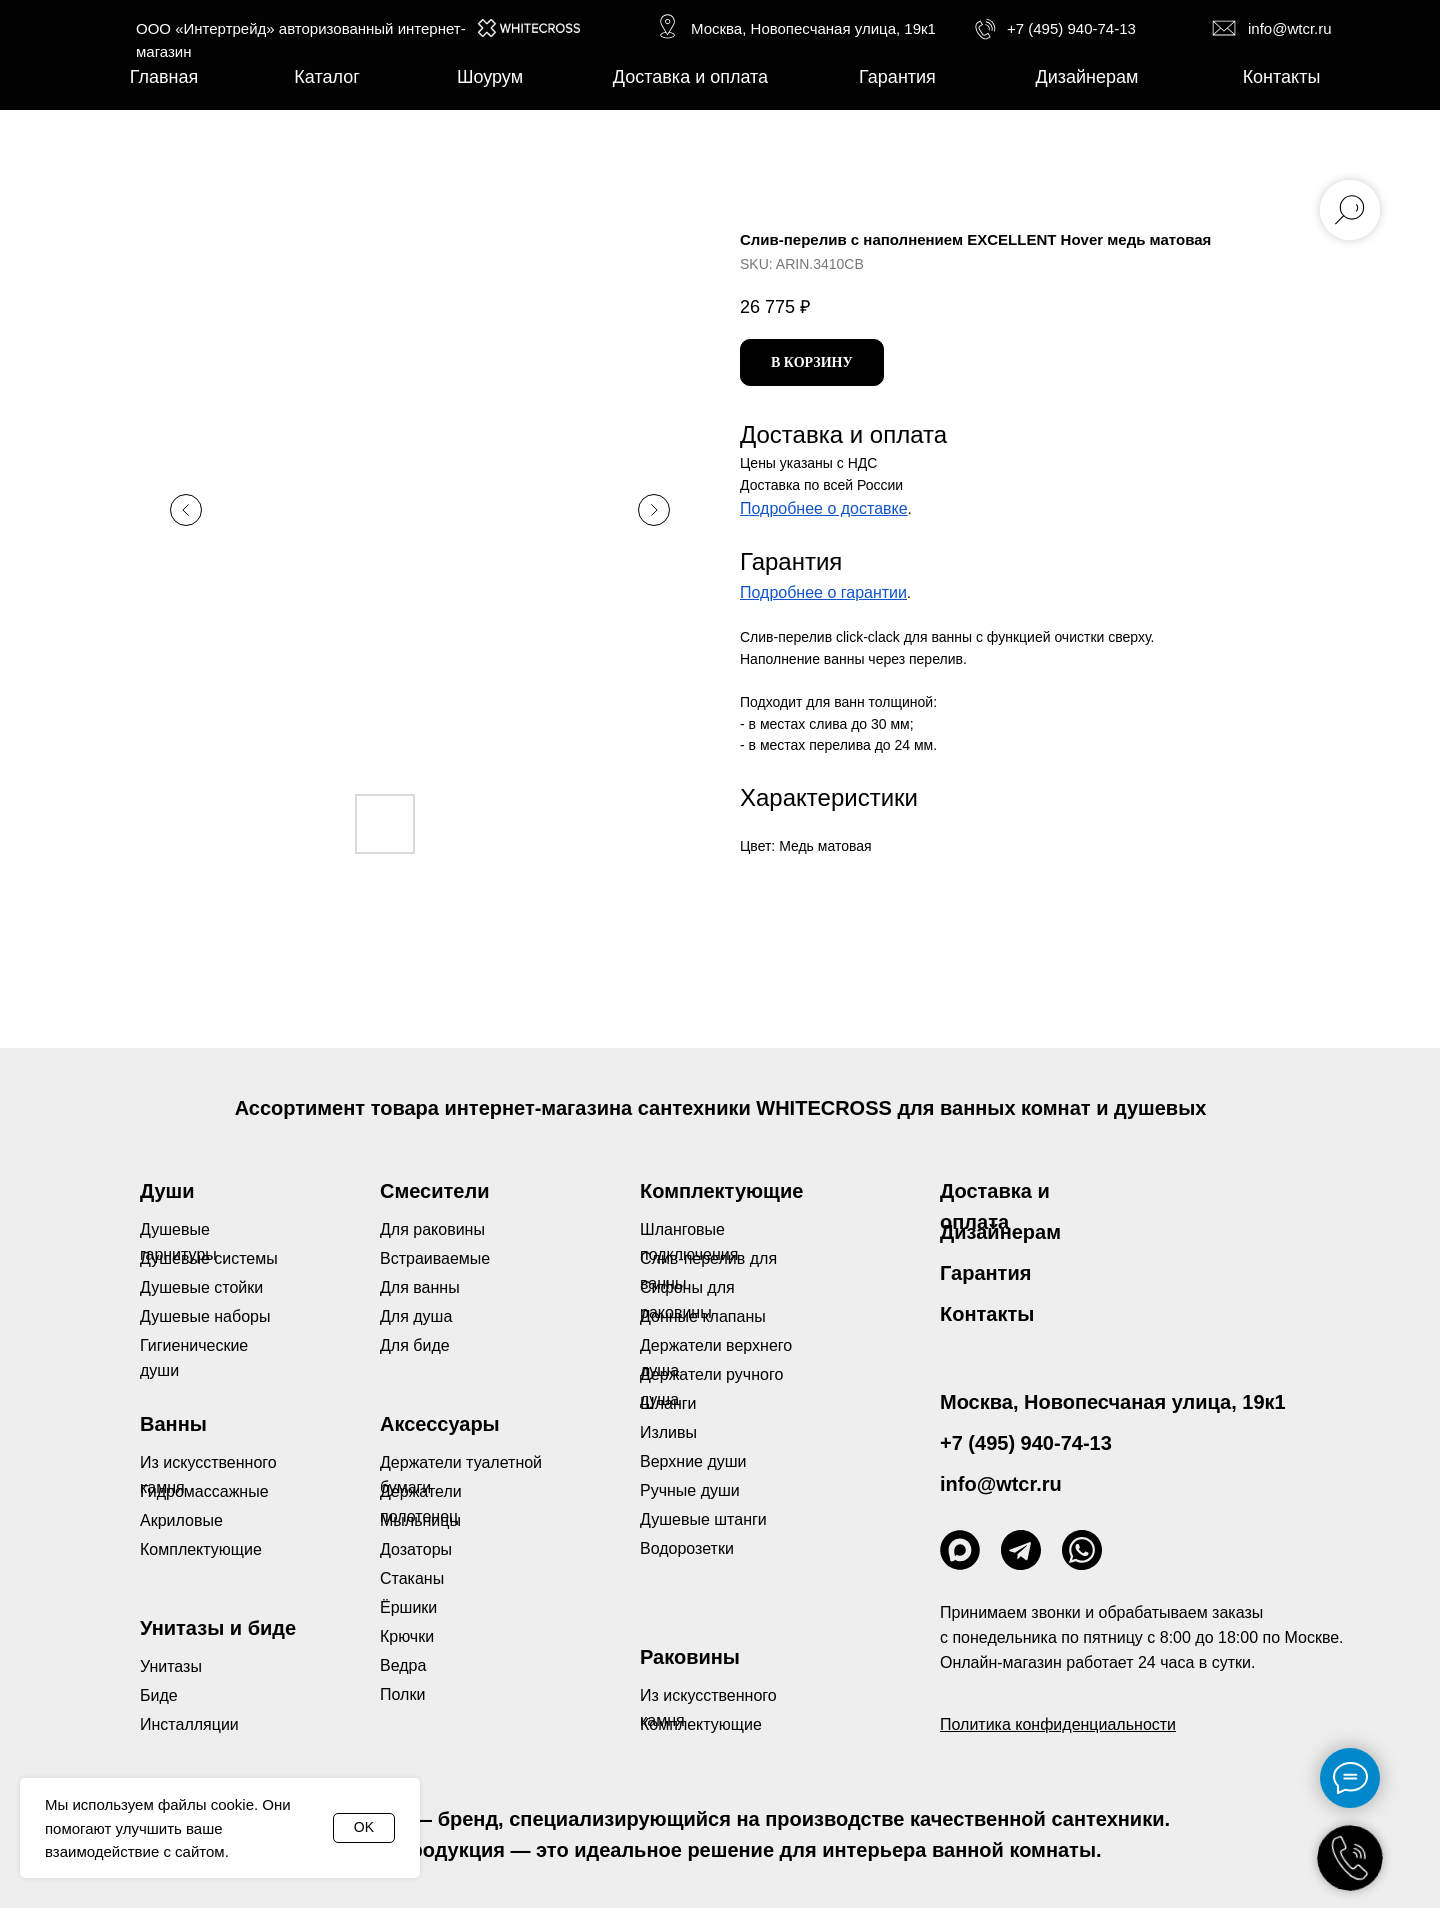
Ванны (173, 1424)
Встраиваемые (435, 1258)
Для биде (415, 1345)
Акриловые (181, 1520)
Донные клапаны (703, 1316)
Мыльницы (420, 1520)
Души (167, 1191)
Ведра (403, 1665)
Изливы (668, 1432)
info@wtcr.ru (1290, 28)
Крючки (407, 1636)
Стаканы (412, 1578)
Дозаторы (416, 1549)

--

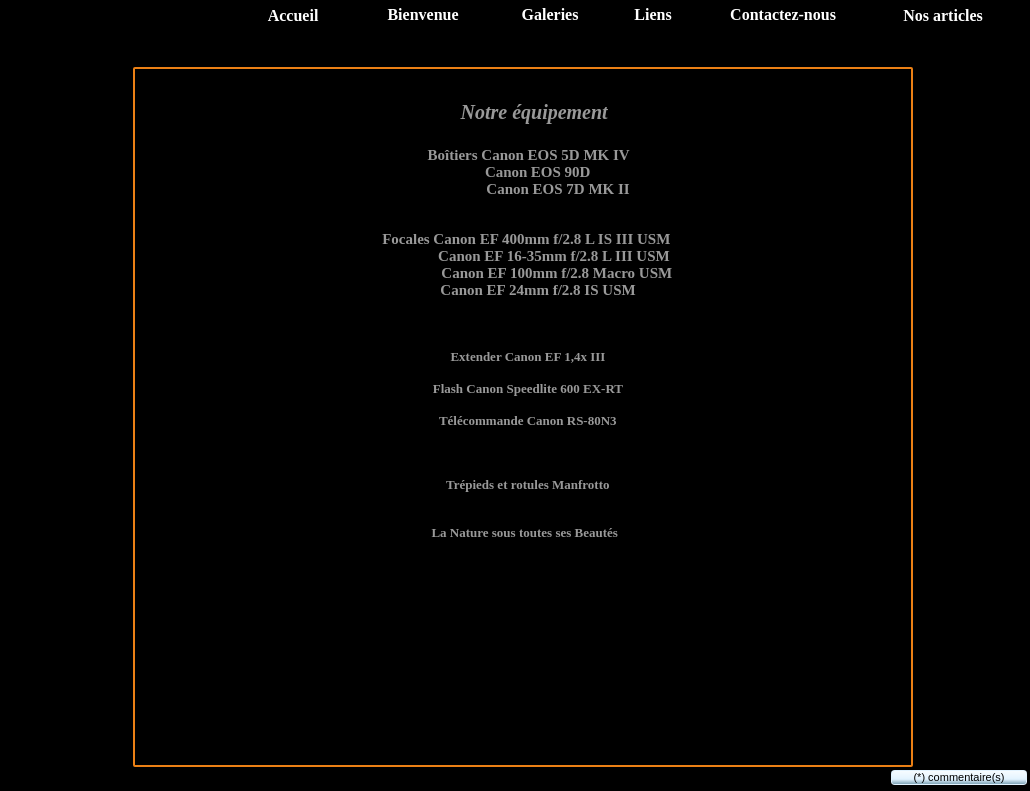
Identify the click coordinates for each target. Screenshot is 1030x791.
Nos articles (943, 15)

◆ **EXERCISE BRIEF**:
Give the stretch from the line containing "Мыльницы (420, 1520)" through the line containing "Стаканы (412, 1578)" again, with "Души" replaced by "Душевые кабины" and nothing else changed.

◆ **ANSWER TO THE PROBLEM**:
Мыльницы (420, 1520)
Душевые кабины (167, 1191)
Ведра (403, 1665)
Изливы (668, 1432)
info@wtcr.ru (1290, 28)
Крючки (407, 1636)
Стаканы (412, 1578)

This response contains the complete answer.